Cannabis Butter Recipe – Water Extraction
1 pound of unsalted butter
1 to 2 ounces of dried cannabis
If using buds and trim, a 1:1 ratio of cannabis to butter works well. With leaf, you'll need more like 1.5 to 2 ounces of cannabis per pound of butter.
2 large pots
Strainer and cheesecloth -or- a chinois/professional strainer
1. Fill a large pot about 1/3 with water (using about 5 or 6 cups of water). Add cannabis.
2. Over low-med heat, simmer gently for about an hour, stirring occasionally.
3. Add butter and stir gently. Reduce heat to lowest setting.
4. Allow mixture to return to simmer, stirring occasionally.

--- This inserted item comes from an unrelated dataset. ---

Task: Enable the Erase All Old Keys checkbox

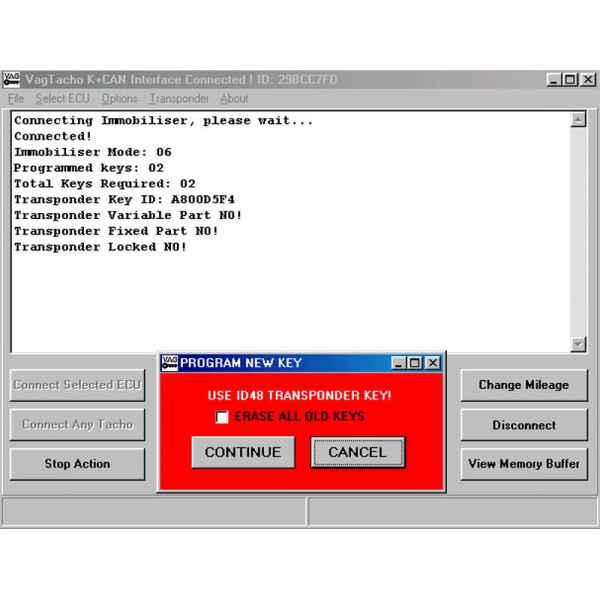Action: tap(222, 417)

5. Simmer for at least 1 hour, preferably 2.
6. Remove from heat and cool completely (takes a good 8-9 hours to cool).
7. Repeat the heating and cooling process up to two more times for a more potent butter. Allow mixture to completely cool before 2nd and 3rd heating. After third heating, you will strain while mixture is still hot (if you allow it to cool again, you may not recover as much butter as it starts to solidify around the plant material).
To strain/separate the herb from the butter/water mixture, you'll need another pot just as large as the first, a strainer and some cheesecloth. If you have a fine mesh chinois, you can eliminate the strainer and cheesecloth.
8. Place the strainer over the empty second pot and a piece of cheesecloth over the strainer.
9. While the herb/water/butter mixture is still hot from the 3rd heating, carefully pour it through the strainer and into the second pot.
10. When cool enough to handle, lift and gather the edges of the cheesecloth up around the herb, twisting tightly to squeeze out butter/water. Pour a cup of boiling water over the herb bag to recover as much butter as possible. A large spoon also works great for pressing every last drop out of the herb bundle.
11. Cover the butter/water mixture and let cool. Then refrigerate at least 24 hours. The butter will separate from the water and harden, creating a beautiful disc of green cannabis butter.
12. Cut out large chunks of the butter and remove from water. Use a strainer to capture small bits of butter remaining in the water. Dry the butter on towels.
13. The bottom surface of the butter (that was in contact with the water) may appear darker and squishy in texture. Scrape this off if desired.
14. Place the chunks of butter in a pan and slowly melt at low heat, stirring occasionally. I usually let about 60% of it melt, then remove from heat and stir until all the butter is melted. Careful not to overheat as you can cause the butter to separate or burn.
15. Pour the liquid butter into containers to store. I use 16 ounce glass containers with tight-sealing lids.
16. Enjoy! Try your canna-butter in any of your favorite recipes or spread on a piece of toast.